Market conditions are taken into account in estimating the fair value of the equity instruments granted.  The fair value of equity instruments subject to a market condition must be expensed to the extent that other (non-market) vesting conditions (e.g. the requirement that the employee remains in service until the end of the performance period) are met, irrespective of whether the market condition is satisfied.

Many remuneration committees have determined that the non-market method of expensing represents a “truer and fairer” reflection of the cost of long-term incentive plans than the alternative market method.  This is one of several reasons that there is a shift away from assessing performance on relative total shareholder return (TSR), which is a market method, to alternatives such as earnings per share (EPS) growth, a non-market method.

New definition of “vesting conditions”

“Vesting conditions” are now defined to be “…either service conditions or performance conditions.  Service conditions require the [employee] to complete a specified period of service.  Performance conditions require the [employee] to complete a specified period of service and specified performance targets to be met…”

Treatment of non-vesting conditions

In general terms, a non-vesting condition is one that does not determine whether the entity receives the services that entitle the employee to the share-based payment.  Examples of such a condition are:

• an arrangement that provides for the employee to make contributions over time towards the exercise price of a share-based payment; or
• continuation of the plan by the employer.

The amendments to AASB 2 specify that, like market conditions, non-vesting conditions shall be taken into account when estimating the fair value of the equity instruments granted.  The fair value of equity instruments subject to non-vesting conditions must be expensed to the extent that non-market vesting conditions (e.g. a service requirement) are met, irrespective of whether the non-vesting conditions are satisfied.

A non-vesting condition could include, for example, a requirement for the employee to contribute to a portion of the equity cost in a “savings” type of plan.

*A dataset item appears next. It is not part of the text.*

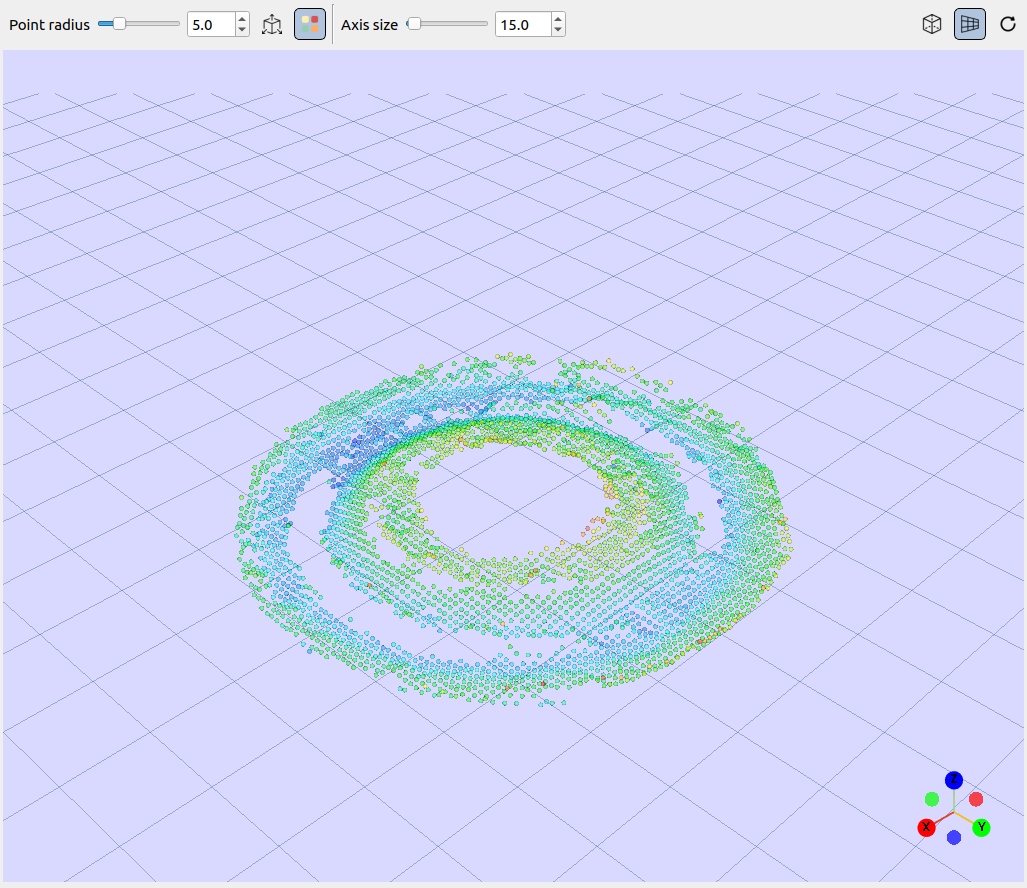Image resolution: width=1027 pixels, height=888 pixels.
Task: Click the blue Z axis gizmo handle
Action: [954, 780]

Modification or cancellation of a grant of equity instruments

As a minimum, an employer must expense the grant date fair value of any equity instruments it grants, unless those equity instruments do not vest because of the failure to satisfy a vesting condition (other than a market condition) that was specified at grant date.  This applies irrespective of any modifications to the terms and conditions on which the equity instruments were granted, or a cancellation or settlement of that grant.  In addition, the employer must expense the effects of modifications that increase the total fair value of the share-based payment arrangement or are otherwise beneficial to the employee.

AASB 2 previously specified the accounting treatment that applies “If the employer cancels or settles a grant of equity instruments during the vesting period (other than a grant cancelled by forfeiture when the vesting conditions are not satisfied)…”.   The amendments to AASB 2 have re-worded this so that the same accounting treatment applies “If a grant of equity instruments is cancelled or settled during the vesting period…”, i.e. no matter who initiates the cancellation or settlement.

Note that cancellation or settlement is expensed in the same way as an acceleration of vesting of equity instruments i.e. the amount that would otherwise have been expensed over the remainder of the vesting period is recognised immediately. 

These amendments to AASB 2 were made in AASB 2008-1, Amendments to Australian Accounting Standard – Share-Based Payments: Vesting Conditions and Cancellations, which is available from the AASB website HERE.  They are applicable to annual reporting periods beginning on or after 1 January 2009, with early adoption permitted for annual reporting periods beginning on or after 1 January 2005 but before 1 January 2009.